The necessity for species-specific remediation strategies is highlighted by the varying capacities for Cd assimilation [49]. For example, Ulmus densa demonstrates a high root-to-leaf Cd ratio (6.37) and a preference for the uptake of organic-bound Cd (69.3%), positioning it as an effective phytoextractor. In contrast, Malus spectabilis (with a bioconcentration factor of approximately 1.4) and Pinus sylvestris are more adept at soil stabilization and delineating pollution boundaries, respectively [50,51]. These findings, along with the observed reduction in residual soil Cd from 80.1% to 2.7% in plant tissues, underscore the importance of species-specific selection in phytoremediation initiatives [52].

The significant differences observed in the chemical fractionation of Cd among various tree species (for instance, the dominance of organic-bound Cd in Ulmus densa compared to exchangeable Cd in Populus) are interpreted as being primarily influenced by species-specific rhizospheric processes.
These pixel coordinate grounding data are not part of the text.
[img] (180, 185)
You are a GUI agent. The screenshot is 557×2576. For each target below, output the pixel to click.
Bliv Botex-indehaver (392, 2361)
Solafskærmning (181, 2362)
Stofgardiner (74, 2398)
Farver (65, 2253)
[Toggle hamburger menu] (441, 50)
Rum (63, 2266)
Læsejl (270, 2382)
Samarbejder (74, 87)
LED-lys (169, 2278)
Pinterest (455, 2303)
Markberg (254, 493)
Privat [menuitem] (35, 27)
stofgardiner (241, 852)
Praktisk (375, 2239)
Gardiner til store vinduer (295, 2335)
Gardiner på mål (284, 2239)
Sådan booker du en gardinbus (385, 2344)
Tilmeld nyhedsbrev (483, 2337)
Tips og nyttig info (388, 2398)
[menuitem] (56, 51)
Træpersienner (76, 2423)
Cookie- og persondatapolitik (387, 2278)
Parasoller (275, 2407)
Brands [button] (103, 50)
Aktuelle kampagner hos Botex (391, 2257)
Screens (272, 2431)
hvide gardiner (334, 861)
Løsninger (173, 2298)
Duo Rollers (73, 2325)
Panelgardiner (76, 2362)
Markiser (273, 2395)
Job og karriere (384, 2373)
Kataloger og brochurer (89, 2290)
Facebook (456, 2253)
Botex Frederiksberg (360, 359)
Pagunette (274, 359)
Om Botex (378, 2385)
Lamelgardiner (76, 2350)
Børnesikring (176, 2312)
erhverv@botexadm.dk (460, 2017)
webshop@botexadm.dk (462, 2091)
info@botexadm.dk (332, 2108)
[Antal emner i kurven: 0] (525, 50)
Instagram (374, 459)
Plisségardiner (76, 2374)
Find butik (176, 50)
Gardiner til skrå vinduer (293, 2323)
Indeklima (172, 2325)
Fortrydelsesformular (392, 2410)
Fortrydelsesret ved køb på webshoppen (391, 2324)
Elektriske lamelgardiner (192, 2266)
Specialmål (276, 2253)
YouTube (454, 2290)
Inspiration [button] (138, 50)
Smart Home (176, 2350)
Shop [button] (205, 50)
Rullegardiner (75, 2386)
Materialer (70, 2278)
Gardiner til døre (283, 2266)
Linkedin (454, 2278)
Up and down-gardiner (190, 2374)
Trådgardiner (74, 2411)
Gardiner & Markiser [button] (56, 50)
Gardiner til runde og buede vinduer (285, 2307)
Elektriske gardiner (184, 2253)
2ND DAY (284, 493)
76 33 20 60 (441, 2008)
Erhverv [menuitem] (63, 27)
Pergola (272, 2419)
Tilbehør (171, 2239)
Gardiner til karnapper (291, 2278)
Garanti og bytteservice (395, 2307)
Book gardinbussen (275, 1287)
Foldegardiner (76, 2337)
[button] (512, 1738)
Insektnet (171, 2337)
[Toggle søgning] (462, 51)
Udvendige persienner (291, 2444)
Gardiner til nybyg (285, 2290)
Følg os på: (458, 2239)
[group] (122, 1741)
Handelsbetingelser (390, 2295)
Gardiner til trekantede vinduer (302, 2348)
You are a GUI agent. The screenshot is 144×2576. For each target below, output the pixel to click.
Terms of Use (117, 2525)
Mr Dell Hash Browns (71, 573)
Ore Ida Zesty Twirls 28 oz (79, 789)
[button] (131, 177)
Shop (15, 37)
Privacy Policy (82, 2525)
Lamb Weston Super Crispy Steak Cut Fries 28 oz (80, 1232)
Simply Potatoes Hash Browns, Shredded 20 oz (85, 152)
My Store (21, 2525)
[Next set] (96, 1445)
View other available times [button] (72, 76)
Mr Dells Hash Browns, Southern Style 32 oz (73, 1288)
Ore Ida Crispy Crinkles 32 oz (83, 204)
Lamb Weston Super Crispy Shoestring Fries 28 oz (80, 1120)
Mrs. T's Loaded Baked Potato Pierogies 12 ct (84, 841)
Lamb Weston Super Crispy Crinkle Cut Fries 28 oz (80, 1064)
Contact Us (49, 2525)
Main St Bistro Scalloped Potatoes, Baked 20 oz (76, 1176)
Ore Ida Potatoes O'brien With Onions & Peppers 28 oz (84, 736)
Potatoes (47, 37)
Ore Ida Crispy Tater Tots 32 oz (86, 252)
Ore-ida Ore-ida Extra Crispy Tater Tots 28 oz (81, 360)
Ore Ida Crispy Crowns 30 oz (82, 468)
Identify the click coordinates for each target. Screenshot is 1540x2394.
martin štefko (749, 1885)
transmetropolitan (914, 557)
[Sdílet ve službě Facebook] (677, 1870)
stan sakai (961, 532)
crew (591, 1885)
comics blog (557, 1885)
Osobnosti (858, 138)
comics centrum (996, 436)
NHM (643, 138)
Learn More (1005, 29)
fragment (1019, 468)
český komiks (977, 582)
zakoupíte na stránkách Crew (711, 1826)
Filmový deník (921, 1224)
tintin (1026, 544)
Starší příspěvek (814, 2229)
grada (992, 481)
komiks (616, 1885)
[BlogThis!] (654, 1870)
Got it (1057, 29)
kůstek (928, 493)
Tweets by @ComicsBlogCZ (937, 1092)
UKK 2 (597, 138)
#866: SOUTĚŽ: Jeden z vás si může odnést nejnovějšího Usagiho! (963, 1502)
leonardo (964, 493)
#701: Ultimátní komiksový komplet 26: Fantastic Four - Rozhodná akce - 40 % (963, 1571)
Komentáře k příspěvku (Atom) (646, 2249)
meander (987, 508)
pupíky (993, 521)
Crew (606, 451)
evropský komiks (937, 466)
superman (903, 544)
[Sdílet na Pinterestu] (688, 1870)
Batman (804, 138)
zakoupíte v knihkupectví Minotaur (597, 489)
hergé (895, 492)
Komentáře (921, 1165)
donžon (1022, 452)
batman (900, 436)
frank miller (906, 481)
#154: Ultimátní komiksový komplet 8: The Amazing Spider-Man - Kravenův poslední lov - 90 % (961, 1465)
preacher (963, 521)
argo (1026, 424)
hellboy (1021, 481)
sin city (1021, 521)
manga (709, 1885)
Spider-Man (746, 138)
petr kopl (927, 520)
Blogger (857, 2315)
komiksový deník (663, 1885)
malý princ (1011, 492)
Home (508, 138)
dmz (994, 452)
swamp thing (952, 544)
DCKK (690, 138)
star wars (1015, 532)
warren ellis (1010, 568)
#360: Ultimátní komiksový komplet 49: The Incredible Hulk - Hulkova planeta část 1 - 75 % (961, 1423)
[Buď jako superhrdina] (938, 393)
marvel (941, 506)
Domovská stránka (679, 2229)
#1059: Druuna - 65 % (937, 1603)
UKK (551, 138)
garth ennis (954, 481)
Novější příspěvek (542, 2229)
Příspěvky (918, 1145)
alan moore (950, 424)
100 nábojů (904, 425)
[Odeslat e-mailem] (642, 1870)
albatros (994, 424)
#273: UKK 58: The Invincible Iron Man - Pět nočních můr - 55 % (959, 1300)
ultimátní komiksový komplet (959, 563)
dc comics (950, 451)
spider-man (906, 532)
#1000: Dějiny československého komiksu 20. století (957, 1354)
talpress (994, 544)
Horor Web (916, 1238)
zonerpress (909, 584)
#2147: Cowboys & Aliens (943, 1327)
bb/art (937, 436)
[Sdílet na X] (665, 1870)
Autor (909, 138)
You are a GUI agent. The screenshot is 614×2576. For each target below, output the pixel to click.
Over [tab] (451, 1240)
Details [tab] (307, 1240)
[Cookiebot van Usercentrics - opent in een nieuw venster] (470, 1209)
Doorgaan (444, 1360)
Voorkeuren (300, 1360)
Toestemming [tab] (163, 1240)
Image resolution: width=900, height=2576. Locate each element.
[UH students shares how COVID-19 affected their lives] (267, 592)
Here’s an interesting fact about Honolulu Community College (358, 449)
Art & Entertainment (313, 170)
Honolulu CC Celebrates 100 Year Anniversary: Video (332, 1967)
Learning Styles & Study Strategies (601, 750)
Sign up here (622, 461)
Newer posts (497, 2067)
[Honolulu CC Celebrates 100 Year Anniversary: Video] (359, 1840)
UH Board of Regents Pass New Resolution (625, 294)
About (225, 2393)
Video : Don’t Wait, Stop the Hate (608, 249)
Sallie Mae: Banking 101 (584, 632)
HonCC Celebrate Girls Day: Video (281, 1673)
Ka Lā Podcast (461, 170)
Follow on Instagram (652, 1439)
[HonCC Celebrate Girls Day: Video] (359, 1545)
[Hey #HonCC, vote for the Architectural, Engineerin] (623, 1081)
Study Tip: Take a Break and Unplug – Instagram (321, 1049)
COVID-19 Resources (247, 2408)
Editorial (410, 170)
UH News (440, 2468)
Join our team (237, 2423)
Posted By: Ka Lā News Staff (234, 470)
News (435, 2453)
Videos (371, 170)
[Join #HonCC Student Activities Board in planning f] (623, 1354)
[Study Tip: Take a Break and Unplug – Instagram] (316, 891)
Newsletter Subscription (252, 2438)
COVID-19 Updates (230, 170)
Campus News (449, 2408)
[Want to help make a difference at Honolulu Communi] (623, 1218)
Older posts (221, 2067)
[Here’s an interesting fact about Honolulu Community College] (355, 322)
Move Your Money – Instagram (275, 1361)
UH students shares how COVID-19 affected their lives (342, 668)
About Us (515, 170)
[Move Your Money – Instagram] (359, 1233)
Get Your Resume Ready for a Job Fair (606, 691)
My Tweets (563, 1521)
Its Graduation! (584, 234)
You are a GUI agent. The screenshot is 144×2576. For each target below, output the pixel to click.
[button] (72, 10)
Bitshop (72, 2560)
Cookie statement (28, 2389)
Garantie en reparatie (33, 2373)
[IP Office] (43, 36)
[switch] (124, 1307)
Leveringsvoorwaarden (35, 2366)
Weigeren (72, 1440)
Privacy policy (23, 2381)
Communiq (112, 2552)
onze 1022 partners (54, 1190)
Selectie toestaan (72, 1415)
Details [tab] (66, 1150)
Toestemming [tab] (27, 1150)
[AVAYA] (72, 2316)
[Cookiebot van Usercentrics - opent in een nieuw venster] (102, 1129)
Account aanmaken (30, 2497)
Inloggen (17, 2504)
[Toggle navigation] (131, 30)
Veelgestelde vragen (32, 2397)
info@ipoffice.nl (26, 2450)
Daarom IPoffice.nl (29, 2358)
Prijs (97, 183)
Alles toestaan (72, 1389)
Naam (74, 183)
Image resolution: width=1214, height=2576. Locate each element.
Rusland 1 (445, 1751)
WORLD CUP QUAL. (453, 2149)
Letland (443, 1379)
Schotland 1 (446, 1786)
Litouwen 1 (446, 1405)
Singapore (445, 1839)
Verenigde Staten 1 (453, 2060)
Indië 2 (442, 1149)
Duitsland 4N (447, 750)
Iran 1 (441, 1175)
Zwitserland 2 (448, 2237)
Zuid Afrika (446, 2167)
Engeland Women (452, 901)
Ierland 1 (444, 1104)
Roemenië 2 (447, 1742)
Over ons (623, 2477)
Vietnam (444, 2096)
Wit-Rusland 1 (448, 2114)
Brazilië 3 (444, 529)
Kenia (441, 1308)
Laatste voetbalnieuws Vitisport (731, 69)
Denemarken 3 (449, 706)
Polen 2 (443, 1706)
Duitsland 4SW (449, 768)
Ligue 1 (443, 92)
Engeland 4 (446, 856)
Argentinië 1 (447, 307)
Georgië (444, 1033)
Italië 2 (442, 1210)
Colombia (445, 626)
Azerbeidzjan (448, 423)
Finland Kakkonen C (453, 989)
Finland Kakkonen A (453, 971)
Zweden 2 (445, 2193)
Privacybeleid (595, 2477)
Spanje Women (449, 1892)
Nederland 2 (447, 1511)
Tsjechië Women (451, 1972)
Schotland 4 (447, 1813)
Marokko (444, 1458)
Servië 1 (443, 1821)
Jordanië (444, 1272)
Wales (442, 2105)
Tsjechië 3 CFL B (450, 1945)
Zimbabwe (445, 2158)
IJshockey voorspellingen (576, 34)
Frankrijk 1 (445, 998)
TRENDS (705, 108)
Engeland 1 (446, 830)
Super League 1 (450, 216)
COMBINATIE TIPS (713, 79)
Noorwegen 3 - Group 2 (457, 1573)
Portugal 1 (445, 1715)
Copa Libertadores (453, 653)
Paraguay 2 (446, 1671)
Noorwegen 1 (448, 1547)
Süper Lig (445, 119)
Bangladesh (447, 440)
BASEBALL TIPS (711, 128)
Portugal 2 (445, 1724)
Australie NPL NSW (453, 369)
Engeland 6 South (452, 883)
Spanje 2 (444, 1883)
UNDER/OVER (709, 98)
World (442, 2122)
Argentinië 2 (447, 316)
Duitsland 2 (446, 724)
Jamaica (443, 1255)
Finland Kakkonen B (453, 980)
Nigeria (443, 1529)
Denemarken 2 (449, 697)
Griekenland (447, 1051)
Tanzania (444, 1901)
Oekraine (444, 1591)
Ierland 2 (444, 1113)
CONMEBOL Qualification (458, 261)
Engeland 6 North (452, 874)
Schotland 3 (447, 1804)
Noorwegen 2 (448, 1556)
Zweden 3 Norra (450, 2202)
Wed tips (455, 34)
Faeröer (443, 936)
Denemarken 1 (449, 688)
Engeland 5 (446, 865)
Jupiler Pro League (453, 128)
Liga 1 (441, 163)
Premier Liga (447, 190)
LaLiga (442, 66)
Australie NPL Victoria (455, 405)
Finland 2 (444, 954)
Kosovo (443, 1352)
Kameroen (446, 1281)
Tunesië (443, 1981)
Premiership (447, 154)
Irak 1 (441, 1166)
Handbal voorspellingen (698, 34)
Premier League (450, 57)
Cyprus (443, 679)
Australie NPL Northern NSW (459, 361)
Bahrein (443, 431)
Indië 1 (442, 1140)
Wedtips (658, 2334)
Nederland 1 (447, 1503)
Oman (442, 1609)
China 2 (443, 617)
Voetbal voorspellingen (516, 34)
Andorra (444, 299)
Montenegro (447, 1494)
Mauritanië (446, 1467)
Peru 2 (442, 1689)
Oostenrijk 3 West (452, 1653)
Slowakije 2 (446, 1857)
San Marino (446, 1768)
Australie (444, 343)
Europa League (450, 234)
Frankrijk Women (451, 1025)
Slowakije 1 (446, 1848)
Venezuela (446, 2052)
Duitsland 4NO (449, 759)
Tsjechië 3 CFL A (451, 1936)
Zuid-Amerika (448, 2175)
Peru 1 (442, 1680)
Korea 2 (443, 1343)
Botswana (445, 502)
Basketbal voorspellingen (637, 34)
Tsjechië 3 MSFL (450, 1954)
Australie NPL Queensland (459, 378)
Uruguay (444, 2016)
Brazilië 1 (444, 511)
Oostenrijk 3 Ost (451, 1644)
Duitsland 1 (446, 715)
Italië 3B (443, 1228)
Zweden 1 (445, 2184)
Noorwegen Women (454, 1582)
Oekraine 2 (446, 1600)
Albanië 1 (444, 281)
To enhance the separation of plant-induced effects from the natural variability of soil in phytoremediation research, it is essential for future studies to focus on the characterization of critical soil parameters (such as lutum, CaCO3, particle size distribution, organic matter content, and carbonate levels) prior to planting across experimental plots. Establishing this foundational data would facilitate a clearer attribution of the observed alterations in metal speciation to processes occurring in the rhizosphere.

5. Conclusions

This research reveals the mechanisms of organ-specific cadmium (Cd) accumulation and translocation in woody plants, emphasizing the role of roots as primary sinks and bark as significant secondary reservoirs.

Species-specific strategies such as hyperaccumulation, exclusion, and intermediate translocation facilitate customized phytoremediation applications. Ulmus pumila and Pinus sylvestris are particularly suitable for phytoextraction, whereas Malus spectabilis is effective for marking pollution boundaries. The strong correlation between roots and bark (r = 0.72) and the negative association between stems and leaves indicate a coordinated approach to transport and compartmentalization.

Data on Cd speciation demonstrate a preference for plant uptake of bioavailable fractions while residual forms are predominant in soils. These findings enhance the understanding of Cd biogeochemistry in trees and provide valuable insights for ecological restoration, pollution monitoring, and improved phytomanagement in contaminated areas.